PHP :: Bug #35427 :: str_word_count() handles '-' incorrectly

Bug #35427 str_word_count() handles '-' incorrectly
Submitted: 2005-11-27 19:12 UTC Modified: 2005-11-29 17:14 UTC
Votes:1
Avg. Score:3.0 ± 0.0
Reproduced:1 of 1 (100.0%)
Same Version:0 (0.0%)
Same OS:0 (0.0%)
From: tomas_matousek at hotmail dot com Assigned: iliaa (profile)
Status: Closed Package: Strings related
PHP Version: 5.1.0 OS: *
Private report: No CVE-ID: None

 [2005-11-27 19:12 UTC] tomas_matousek at hotmail dot com

Description:
------------
Characters specified in str_word_count() should be treated equally to letters, right?
This works for apostrophe but doesn't for hyphen.

Reproduce code:
---------------
var_dump(str_word_count("foo'0 bar-0var", 2, "0"));


Expected result:
----------------
array(3) {
  [0]=>
  string(5) "foo'0"
  [6]=>
  string(3) "bar0var"
}


Actual result:
--------------
array(3) {
  [0]=>
  string(5) "foo'0"
  [6]=>
  string(3) "bar"
  [10]=>
  string(4) "0var"
}


Patches

Pull Requests

History

AllCommentsChangesGit/SVN commitsRelated reports

 [2005-11-27 19:28 UTC] tony2001@php.net

"bar-0var" doesn't look like a valid *WORD* to me.
Or is it?

 [2005-11-27 20:00 UTC] tomas_matousek at hotmail dot com

By passing "0" as the third parameter, one declares '0' character legal word character which should be equivalent to any other letter, e.g. 'x'. "bar-xbar" is considered to be a word so "bar-0bar" should be word as well.

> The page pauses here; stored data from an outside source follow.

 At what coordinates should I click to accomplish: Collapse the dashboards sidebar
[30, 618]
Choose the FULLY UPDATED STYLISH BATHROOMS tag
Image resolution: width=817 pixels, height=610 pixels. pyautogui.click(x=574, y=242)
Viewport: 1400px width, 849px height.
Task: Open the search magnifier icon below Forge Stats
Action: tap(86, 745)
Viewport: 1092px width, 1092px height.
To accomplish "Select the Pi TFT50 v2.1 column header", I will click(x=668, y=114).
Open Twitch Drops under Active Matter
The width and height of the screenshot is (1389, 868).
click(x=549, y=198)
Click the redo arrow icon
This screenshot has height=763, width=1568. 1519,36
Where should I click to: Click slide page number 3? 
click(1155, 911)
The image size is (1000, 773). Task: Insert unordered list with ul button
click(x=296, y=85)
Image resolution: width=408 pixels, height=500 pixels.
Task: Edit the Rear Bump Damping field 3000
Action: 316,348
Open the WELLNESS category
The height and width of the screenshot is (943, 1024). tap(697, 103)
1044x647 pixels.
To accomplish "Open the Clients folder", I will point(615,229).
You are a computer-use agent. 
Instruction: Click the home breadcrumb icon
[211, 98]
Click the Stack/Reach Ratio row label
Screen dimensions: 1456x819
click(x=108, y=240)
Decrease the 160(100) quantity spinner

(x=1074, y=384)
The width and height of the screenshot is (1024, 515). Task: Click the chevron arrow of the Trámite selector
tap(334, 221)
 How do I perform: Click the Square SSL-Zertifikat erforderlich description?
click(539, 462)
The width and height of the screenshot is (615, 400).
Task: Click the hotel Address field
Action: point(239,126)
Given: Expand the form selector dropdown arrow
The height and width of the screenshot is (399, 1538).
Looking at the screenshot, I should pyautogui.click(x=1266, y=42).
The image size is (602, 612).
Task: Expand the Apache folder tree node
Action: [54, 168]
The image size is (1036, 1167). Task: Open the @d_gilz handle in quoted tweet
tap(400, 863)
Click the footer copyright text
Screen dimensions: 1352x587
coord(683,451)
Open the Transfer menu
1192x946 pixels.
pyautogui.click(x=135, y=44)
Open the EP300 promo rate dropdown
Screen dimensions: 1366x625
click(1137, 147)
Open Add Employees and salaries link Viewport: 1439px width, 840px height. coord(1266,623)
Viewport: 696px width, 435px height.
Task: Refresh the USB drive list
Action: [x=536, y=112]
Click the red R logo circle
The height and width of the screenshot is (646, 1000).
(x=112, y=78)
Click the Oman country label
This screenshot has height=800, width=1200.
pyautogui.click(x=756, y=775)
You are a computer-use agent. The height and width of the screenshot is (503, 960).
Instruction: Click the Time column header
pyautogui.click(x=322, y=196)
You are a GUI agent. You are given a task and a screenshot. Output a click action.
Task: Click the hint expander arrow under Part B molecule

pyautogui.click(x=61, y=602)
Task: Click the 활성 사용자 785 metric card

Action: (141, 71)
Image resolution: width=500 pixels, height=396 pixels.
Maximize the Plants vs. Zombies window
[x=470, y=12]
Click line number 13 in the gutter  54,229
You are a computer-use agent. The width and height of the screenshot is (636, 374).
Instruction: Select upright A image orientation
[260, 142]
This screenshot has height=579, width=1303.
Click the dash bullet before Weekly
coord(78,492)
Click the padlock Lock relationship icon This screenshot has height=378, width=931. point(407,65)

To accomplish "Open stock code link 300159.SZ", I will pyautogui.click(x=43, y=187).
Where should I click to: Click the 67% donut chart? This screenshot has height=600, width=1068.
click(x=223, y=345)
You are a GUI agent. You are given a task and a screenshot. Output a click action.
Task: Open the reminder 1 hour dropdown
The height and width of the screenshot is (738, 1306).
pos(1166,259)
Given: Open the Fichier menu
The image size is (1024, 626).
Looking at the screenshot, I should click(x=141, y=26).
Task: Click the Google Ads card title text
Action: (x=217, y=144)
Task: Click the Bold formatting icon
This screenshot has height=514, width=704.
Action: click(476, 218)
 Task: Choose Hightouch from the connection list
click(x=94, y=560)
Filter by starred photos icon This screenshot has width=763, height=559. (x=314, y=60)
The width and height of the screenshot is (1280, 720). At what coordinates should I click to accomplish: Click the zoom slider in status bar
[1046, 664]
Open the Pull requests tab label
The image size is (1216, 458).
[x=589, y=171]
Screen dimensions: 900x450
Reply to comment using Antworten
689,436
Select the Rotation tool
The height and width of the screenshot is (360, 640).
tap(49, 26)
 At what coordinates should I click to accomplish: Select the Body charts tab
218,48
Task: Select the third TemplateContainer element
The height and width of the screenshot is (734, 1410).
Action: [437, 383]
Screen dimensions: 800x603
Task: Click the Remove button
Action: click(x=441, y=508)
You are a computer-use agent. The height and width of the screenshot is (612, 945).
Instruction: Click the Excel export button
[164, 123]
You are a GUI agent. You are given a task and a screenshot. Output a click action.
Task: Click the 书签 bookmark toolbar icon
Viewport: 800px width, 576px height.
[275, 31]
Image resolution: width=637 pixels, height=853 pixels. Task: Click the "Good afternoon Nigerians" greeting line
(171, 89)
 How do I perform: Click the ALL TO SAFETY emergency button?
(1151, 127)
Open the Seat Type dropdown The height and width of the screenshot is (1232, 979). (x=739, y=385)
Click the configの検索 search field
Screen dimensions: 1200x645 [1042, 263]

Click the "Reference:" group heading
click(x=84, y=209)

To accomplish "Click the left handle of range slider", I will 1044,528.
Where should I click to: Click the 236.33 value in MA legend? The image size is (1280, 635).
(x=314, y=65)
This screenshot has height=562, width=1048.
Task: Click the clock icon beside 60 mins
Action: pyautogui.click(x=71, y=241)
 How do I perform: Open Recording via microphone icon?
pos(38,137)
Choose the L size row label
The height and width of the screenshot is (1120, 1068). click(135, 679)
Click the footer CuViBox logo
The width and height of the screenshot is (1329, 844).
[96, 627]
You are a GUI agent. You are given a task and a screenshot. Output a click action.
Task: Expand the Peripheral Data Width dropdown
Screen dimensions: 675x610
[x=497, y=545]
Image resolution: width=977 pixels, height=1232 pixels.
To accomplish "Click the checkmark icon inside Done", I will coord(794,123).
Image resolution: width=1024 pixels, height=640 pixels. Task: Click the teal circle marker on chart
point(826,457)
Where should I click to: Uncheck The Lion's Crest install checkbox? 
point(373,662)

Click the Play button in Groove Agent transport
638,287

 [2005-11-28 21:27 UTC] tomas_matousek at hotmail dot com

No, I needn't. str_word_count("bar-var") returns 1, so '-' is considered as a part of the word if it is followed by 'word' character.

See the source code. The bug is clear there.

 [2005-11-29 09:41 UTC] tomas_matousek at hotmail dot com

File string.c, line 4744:

while (isalpha(*p) || *p == '\'' || (*p == '-' && isalpha(*(p+1))) || (char_list && ch[(unsigned char)*p])) 

should be:

while (isalpha(*p) || *p == '\'' || (*p == '-' && (isalpha(*(p+1) || (char_list && ch[(unsigned char)*p])))) || (char_list && ch[(unsigned char)*p]))

 [2005-11-29 09:45 UTC] tomas_matousek at hotmail dot com

One more correction:

while (isalpha(*p) || *p == '\'' || (*p == '-' && (isalpha(*(p+1)) || char_list && ch[(unsigned char)*(p+1)]))
|| (char_list && ch[(unsigned char)*p]))

 [2005-11-29 17:14 UTC] iliaa@php.net

This bug has been fixed in CVS.

Snapshots of the sources are packaged every three hours; this change
will be in the next snapshot. You can grab the snapshot at
http://snaps.php.net/.
 
Thank you for the report, and for helping us make PHP better.